**AUSZUFÜHRENDE ANWEISUNGEN**
Gib aus den Datensätzen unten die Zeilen als nummerierte Liste aus, beginnend mit der Zeile mit „Select the Record... button“ und weiter bis einschließlich der Zeile mit „click(x=249, y=196)“. Leerzeilen werden dabei ausgelassen.

**ZU VERWENDENDE DATEN**

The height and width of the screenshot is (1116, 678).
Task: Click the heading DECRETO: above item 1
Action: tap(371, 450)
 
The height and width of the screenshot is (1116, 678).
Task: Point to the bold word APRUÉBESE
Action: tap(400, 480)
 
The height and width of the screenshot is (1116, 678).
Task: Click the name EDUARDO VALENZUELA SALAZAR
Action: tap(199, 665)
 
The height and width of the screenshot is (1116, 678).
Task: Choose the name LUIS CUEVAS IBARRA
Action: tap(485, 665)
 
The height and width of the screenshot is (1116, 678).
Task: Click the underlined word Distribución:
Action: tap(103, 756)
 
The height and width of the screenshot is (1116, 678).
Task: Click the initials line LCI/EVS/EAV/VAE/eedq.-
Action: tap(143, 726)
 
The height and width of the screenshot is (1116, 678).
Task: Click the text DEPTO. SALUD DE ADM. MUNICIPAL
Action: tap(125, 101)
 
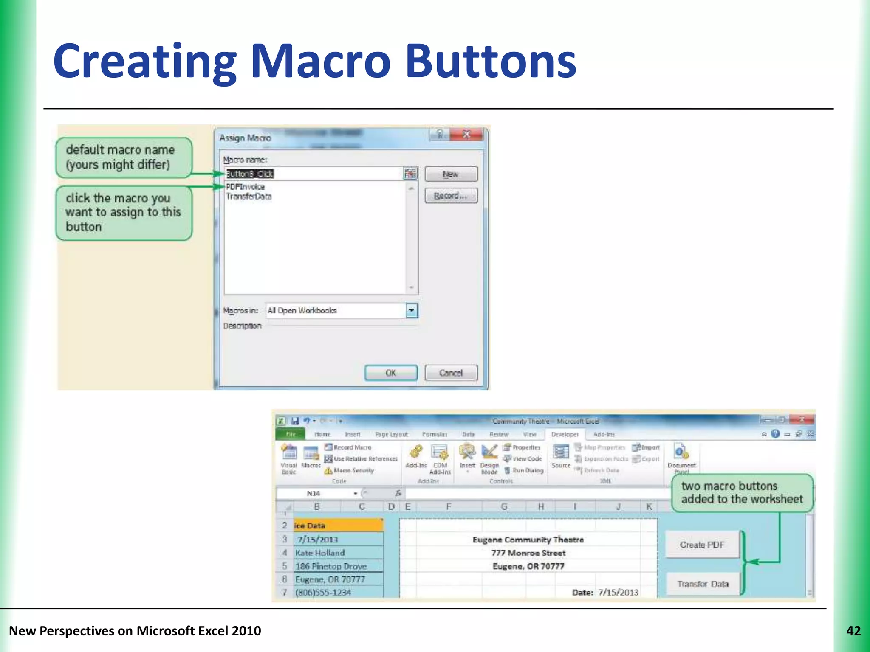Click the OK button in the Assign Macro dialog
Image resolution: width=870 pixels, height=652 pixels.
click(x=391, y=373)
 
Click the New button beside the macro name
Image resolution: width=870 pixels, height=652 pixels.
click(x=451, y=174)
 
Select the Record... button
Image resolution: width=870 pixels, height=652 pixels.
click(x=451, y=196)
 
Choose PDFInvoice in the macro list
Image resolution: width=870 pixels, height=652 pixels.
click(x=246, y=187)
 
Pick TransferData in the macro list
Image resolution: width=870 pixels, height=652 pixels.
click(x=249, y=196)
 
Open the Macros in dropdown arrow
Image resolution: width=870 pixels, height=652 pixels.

**ERWARTETE ANTWORT**
1. Select the Record... button
2. Image resolution: width=870 pixels, height=652 pixels.
3. click(x=451, y=196)
4. Choose PDFInvoice in the macro list
5. Image resolution: width=870 pixels, height=652 pixels.
6. click(x=246, y=187)
7. Pick TransferData in the macro list
8. Image resolution: width=870 pixels, height=652 pixels.
9. click(x=249, y=196)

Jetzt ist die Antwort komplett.